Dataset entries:
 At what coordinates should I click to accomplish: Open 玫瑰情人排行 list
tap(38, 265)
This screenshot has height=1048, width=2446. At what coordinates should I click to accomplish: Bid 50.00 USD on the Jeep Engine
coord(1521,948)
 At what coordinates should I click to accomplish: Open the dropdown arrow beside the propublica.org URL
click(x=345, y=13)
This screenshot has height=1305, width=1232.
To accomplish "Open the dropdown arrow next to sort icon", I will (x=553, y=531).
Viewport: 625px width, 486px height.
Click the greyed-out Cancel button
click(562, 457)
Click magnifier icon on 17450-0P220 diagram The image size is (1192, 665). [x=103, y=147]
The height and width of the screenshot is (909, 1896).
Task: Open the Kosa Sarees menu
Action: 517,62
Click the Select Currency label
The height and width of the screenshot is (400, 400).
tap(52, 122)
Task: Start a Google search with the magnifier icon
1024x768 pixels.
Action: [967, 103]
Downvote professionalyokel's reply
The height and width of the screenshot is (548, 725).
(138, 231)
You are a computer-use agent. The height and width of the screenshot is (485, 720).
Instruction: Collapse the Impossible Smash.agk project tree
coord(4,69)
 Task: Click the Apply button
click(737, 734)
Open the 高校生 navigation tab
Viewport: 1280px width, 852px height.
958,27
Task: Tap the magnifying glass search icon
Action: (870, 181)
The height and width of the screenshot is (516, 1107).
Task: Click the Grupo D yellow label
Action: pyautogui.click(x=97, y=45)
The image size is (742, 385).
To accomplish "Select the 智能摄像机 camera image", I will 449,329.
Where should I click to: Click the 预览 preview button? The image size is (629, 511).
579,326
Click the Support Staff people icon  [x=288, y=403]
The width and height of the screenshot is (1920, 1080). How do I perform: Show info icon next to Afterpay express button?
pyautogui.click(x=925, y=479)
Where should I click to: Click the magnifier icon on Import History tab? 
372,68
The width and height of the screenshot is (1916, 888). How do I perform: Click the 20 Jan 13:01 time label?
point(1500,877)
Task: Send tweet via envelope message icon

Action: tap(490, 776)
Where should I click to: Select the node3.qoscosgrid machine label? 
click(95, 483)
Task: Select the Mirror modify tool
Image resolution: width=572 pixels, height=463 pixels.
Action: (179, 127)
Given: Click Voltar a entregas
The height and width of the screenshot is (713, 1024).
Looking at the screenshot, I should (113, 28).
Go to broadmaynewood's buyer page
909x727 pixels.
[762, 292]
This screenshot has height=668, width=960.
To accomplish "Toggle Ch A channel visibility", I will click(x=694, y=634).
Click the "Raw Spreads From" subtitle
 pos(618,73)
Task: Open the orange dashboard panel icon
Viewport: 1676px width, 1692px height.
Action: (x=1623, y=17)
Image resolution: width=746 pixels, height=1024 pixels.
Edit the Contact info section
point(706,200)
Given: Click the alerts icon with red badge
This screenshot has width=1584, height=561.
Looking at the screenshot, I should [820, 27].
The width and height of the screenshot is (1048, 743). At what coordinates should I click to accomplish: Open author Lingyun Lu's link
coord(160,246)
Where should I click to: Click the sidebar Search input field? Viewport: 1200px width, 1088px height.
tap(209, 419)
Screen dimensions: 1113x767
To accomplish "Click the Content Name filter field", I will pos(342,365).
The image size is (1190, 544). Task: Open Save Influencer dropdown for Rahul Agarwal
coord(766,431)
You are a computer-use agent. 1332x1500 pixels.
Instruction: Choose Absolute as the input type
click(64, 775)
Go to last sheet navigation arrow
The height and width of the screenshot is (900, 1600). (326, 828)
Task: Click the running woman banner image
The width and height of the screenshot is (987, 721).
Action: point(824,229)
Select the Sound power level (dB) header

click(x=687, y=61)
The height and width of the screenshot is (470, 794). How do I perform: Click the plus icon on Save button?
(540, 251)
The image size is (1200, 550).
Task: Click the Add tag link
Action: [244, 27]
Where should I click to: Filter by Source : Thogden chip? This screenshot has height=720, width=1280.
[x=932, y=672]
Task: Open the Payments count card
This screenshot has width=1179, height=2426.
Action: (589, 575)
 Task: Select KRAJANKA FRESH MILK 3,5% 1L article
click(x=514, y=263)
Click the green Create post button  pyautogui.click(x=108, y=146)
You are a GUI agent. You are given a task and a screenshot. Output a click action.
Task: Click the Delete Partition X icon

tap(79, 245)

**PROBLEM DESCRIPTION**
Using the data above, reproduce every line exactly.

**WRITTEN ANSWER**
 At what coordinates should I click to accomplish: Open 玫瑰情人排行 list
tap(38, 265)
This screenshot has height=1048, width=2446. At what coordinates should I click to accomplish: Bid 50.00 USD on the Jeep Engine
coord(1521,948)
 At what coordinates should I click to accomplish: Open the dropdown arrow beside the propublica.org URL
click(x=345, y=13)
This screenshot has height=1305, width=1232.
To accomplish "Open the dropdown arrow next to sort icon", I will (x=553, y=531).
Viewport: 625px width, 486px height.
Click the greyed-out Cancel button
click(562, 457)
Click magnifier icon on 17450-0P220 diagram The image size is (1192, 665). [x=103, y=147]
The height and width of the screenshot is (909, 1896).
Task: Open the Kosa Sarees menu
Action: 517,62
Click the Select Currency label
The height and width of the screenshot is (400, 400).
tap(52, 122)
Task: Start a Google search with the magnifier icon
1024x768 pixels.
Action: [967, 103]
Downvote professionalyokel's reply
The height and width of the screenshot is (548, 725).
(138, 231)
You are a computer-use agent. The height and width of the screenshot is (485, 720).
Instruction: Collapse the Impossible Smash.agk project tree
coord(4,69)
 Task: Click the Apply button
click(737, 734)
Open the 高校生 navigation tab
Viewport: 1280px width, 852px height.
958,27
Task: Tap the magnifying glass search icon
Action: (870, 181)
The height and width of the screenshot is (516, 1107).
Task: Click the Grupo D yellow label
Action: pyautogui.click(x=97, y=45)
The image size is (742, 385).
To accomplish "Select the 智能摄像机 camera image", I will 449,329.
Where should I click to: Click the 预览 preview button? The image size is (629, 511).
579,326
Click the Support Staff people icon  [x=288, y=403]
The width and height of the screenshot is (1920, 1080). How do I perform: Show info icon next to Afterpay express button?
pyautogui.click(x=925, y=479)
Where should I click to: Click the magnifier icon on Import History tab? 
372,68
The width and height of the screenshot is (1916, 888). How do I perform: Click the 20 Jan 13:01 time label?
point(1500,877)
Task: Send tweet via envelope message icon

Action: tap(490, 776)
Where should I click to: Select the node3.qoscosgrid machine label? 
click(95, 483)
Task: Select the Mirror modify tool
Image resolution: width=572 pixels, height=463 pixels.
Action: (179, 127)
Given: Click Voltar a entregas
The height and width of the screenshot is (713, 1024).
Looking at the screenshot, I should (113, 28).
Go to broadmaynewood's buyer page
909x727 pixels.
[762, 292]
This screenshot has height=668, width=960.
To accomplish "Toggle Ch A channel visibility", I will click(x=694, y=634).
Click the "Raw Spreads From" subtitle
 pos(618,73)
Task: Open the orange dashboard panel icon
Viewport: 1676px width, 1692px height.
Action: (x=1623, y=17)
Image resolution: width=746 pixels, height=1024 pixels.
Edit the Contact info section
point(706,200)
Given: Click the alerts icon with red badge
This screenshot has width=1584, height=561.
Looking at the screenshot, I should [820, 27].
The width and height of the screenshot is (1048, 743). At what coordinates should I click to accomplish: Open author Lingyun Lu's link
coord(160,246)
Where should I click to: Click the sidebar Search input field? Viewport: 1200px width, 1088px height.
tap(209, 419)
Screen dimensions: 1113x767
To accomplish "Click the Content Name filter field", I will pos(342,365).
The image size is (1190, 544). Task: Open Save Influencer dropdown for Rahul Agarwal
coord(766,431)
You are a computer-use agent. 1332x1500 pixels.
Instruction: Choose Absolute as the input type
click(64, 775)
Go to last sheet navigation arrow
The height and width of the screenshot is (900, 1600). (326, 828)
Task: Click the running woman banner image
The width and height of the screenshot is (987, 721).
Action: point(824,229)
Select the Sound power level (dB) header

click(x=687, y=61)
The height and width of the screenshot is (470, 794). How do I perform: Click the plus icon on Save button?
(540, 251)
The image size is (1200, 550).
Task: Click the Add tag link
Action: [244, 27]
Where should I click to: Filter by Source : Thogden chip? This screenshot has height=720, width=1280.
[x=932, y=672]
Task: Open the Payments count card
This screenshot has width=1179, height=2426.
Action: (589, 575)
 Task: Select KRAJANKA FRESH MILK 3,5% 1L article
click(x=514, y=263)
Click the green Create post button  pyautogui.click(x=108, y=146)
You are a GUI agent. You are given a task and a screenshot. Output a click action.
Task: Click the Delete Partition X icon

tap(79, 245)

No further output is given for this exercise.